### Source records
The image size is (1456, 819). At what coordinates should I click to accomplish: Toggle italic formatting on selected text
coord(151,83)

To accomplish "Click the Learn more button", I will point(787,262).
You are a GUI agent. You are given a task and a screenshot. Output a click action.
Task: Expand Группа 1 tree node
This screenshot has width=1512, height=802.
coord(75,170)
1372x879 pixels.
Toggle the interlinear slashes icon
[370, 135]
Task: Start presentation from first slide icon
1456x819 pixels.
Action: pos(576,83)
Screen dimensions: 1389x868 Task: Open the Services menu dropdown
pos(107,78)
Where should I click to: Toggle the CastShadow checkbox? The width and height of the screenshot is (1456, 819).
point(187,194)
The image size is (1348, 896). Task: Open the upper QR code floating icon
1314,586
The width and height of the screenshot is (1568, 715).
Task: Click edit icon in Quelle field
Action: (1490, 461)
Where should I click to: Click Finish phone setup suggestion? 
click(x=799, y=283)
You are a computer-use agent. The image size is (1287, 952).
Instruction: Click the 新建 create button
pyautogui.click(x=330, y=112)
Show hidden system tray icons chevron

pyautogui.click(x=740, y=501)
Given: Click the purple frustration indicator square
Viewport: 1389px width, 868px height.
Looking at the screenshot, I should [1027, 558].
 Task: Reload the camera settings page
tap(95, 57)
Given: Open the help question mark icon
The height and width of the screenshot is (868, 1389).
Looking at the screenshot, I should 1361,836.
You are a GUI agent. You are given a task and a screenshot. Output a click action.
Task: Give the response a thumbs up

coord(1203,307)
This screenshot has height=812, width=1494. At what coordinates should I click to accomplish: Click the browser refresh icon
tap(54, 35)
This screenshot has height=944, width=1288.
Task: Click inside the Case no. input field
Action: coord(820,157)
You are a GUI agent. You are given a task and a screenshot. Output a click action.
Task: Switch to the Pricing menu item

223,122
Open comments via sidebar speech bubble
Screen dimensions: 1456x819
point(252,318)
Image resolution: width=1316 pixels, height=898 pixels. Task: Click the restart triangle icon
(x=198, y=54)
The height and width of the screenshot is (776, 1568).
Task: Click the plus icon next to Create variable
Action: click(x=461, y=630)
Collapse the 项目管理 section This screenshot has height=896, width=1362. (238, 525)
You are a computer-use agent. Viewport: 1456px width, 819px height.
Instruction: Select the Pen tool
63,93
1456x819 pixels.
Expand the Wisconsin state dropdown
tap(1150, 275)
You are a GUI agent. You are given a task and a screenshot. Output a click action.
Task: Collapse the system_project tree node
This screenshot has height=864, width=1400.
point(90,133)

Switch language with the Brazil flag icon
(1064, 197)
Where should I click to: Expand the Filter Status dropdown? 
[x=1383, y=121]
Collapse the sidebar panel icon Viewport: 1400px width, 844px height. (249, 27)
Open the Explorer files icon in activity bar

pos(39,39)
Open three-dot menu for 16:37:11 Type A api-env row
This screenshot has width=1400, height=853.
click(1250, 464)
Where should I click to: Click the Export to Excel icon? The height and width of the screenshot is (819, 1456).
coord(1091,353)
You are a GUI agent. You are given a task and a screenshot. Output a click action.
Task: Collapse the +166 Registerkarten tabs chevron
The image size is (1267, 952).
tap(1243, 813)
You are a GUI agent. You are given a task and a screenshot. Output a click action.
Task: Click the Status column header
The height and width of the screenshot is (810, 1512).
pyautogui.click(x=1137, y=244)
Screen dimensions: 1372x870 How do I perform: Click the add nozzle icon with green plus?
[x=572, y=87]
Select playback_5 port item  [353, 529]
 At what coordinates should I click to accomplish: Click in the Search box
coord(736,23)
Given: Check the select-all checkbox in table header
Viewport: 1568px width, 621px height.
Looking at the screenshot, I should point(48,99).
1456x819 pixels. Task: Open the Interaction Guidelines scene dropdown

### What is required
Your answer must be the lines from the first line of the records through the line containing "Task: Start presentation", copied exactly.

### Your solution
The image size is (1456, 819). At what coordinates should I click to accomplish: Toggle italic formatting on selected text
coord(151,83)

To accomplish "Click the Learn more button", I will point(787,262).
You are a GUI agent. You are given a task and a screenshot. Output a click action.
Task: Expand Группа 1 tree node
This screenshot has width=1512, height=802.
coord(75,170)
1372x879 pixels.
Toggle the interlinear slashes icon
[370, 135]
Task: Start presentation from first slide icon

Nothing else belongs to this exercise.